— Exercise prompt —
The following data is to be repeated exactly, its pictures excluded.

———

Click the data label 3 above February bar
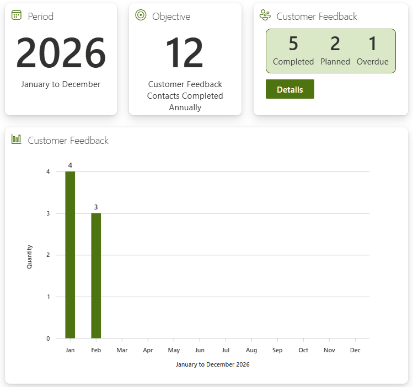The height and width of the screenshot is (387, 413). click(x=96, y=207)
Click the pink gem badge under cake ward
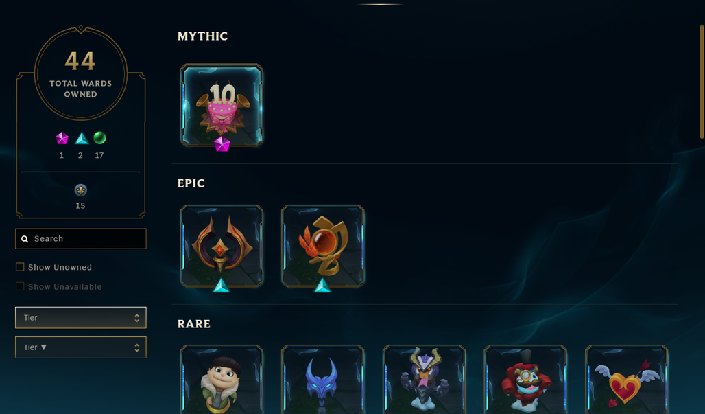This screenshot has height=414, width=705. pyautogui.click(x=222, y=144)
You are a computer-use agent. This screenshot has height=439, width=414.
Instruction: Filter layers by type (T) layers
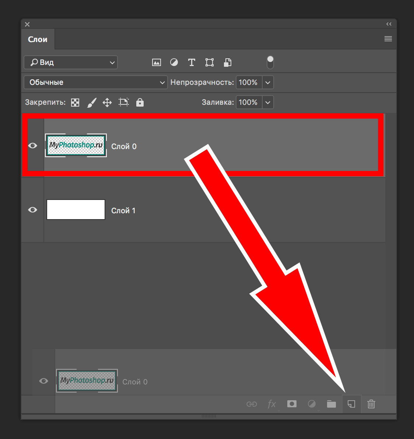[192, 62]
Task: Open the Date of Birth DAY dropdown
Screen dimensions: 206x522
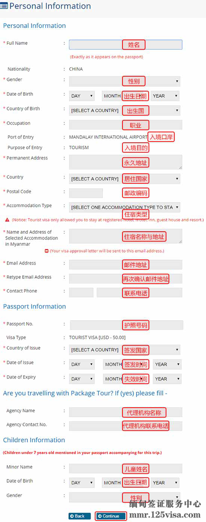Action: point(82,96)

———

— Solution to this task —
Click the data label 3 above February bar
The height and width of the screenshot is (387, 413). click(x=96, y=207)
Click the pink gem badge under cake ward
This screenshot has height=414, width=705. pyautogui.click(x=222, y=144)
You are a computer-use agent. This screenshot has height=439, width=414.
Instruction: Filter layers by type (T) layers
[192, 62]
Task: Open the Date of Birth DAY dropdown
Screen dimensions: 206x522
Action: point(82,96)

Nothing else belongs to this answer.